SELECT PartyID, EmployeeCode FROM @InsertedIds


PartyID EmployeeCode
----------- ------------------------------
1 ABC1234567890XYZ0987654321
2 ABD123FHSDJKFH367FHASJ4321


INSERT Phone(PartyID, PhoneNumber)
SELECT
--(SELECT PartyID FROM @InsertedIds i WHERE Staging.EmployeeCode =
i.EmployeeCode)
PartyID,
PhoneNumber
FROM Staging JOIN @InsertedIds i ON Staging.EmployeeCode =
i.EmployeeCode


SELECT * FROM Phone


PartyID PhoneNumber
----------- ------------------------------
1 (123)456-7890 home
1 (312)456-7890 cell
2 (567)456-7891 home

Tuesday, September 19, 2006

When Eliminataing Cursors Hurts Performance

Not every non-cursor so9lution is performant.

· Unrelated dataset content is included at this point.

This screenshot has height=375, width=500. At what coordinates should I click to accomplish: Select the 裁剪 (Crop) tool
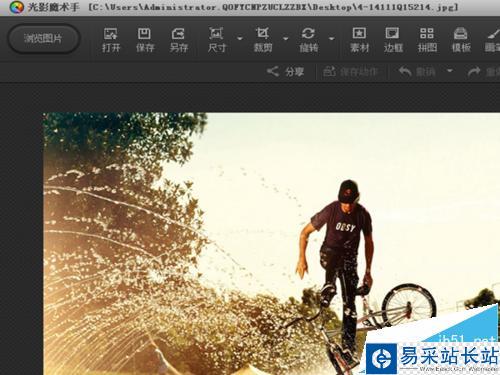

I think there are at least two different situations:

1. You open a cursor and use it to modify the underlying table.
2. You open a cursor, do something, but you do not touch the underlying
at all.


I think that we need to distinguish between these two cases. I think
the popular rule of thumb that "cursors should be avoided whatever it
takes" not always applies in case 2.
Have a look at this simple script (Table Numbers stored numbers from 1
to 10000):


DROP PROCEDURE CursorTest
go
CREATE PROCEDURE CursorTest
AS
DECLARE @KeepLooping INT, @n INT, @d1 DATETIME, @d2 DATETIME
DECLARE Test1 CURSOR LOCAL FORWARD_ONLY
FOR SELECT Number
FROM dbo.Numbers
ORDER BY Number


SET @KeepLooping = 1


SET @d1 = GETDATE()


OPEN Test1


WHILE @KeepLooping = 1 BEGIN
FETCH Test1 INTO @n
IF @@FETCH_STATUS <> 0 BEGIN
SET @KeepLooping = 0
END
END


SET @d2 = GETDATE()
SELECT 'CursorTest' testname, DATEDIFF(ms, @d1, @d2) duration


CLOSE Test1
DEALLOCATE Test1
go
DROP PROCEDURE LoopTest
go
CREATE PROCEDURE LoopTest
AS
DECLARE @n INT, @d1 DATETIME, @d2 DATETIME


SET @n = -1
SET @d1 = GETDATE()


WHILE @n IS NOT NULL BEGIN
SELECT @n = MIN(Number)
FROM dbo.Numbers WHERE Number > @n
END
SET @d2 = GETDATE()
SELECT 'LoopTest' testname, DATEDIFF(ms, @d1, @d2) duration
go
EXEC LoopTest
EXEC CursorTest
EXEC LoopTest
EXEC CursorTest
EXEC LoopTest
EXEC CursorTest


testname duration
-------- -----------
LoopTest 30000


(1 row(s) affected)


testname duration
---------- -----------
CursorTest 106


(1 row(s) affected)


testname duration
-------- -----------
LoopTest 32190


(1 row(s) affected)


testname duration
---------- -----------
CursorTest 106


(1 row(s) affected)


testname duration
-------- -----------
LoopTest 29736


(1 row(s) affected)


testname duration
---------- -----------
CursorTest 106


(1 row(s) affected)

How To Quickly Verify That A Date Has No Time Part

I did a quick benchmarking. I always knew that DATEDIFF approach should
be faster than converting to CHAR, but I had no idea it is that faster (at least 7 times faster):


DECLARE @d1 DATETIME, @d2 DATETIME, @i INT, @cnt INT
DECLARE @d TABLE(ddd DATETIME)
SET NOCOUNT ON


SET @i = 0
WHILE @i<100000 BEGIN
INSERT @d VALUES('20060101')
SET @i = @i + 1
END
SET @d1 = GETDATE()
SET @i = (SELECT COUNT(*) FROM @d WHERE (convert(char(8), ddd, 112) =
ddd))
SET @d2 = GETDATE()
SELECT DATEDIFF(ms, @d1, @d2), 'char'


SET @d1 = GETDATE()
SET @i = (SELECT COUNT(*) FROM @d WHERE
(dateadd(d,datediff(d,'1990-01-01',ddd),'1990-01-01') = ddd))
SET @d2 = GETDATE()
SELECT DATEDIFF(ms, @d1, @d2), 'datediff'

----------- ----
346 char
----------- --------
46 datediff

Monday, September 18, 2006

Yet Another Index Covering Tip

Suppose you have a table:

create table a(email_alias varchar(20), full_name varchar(20), /*many other columns*/)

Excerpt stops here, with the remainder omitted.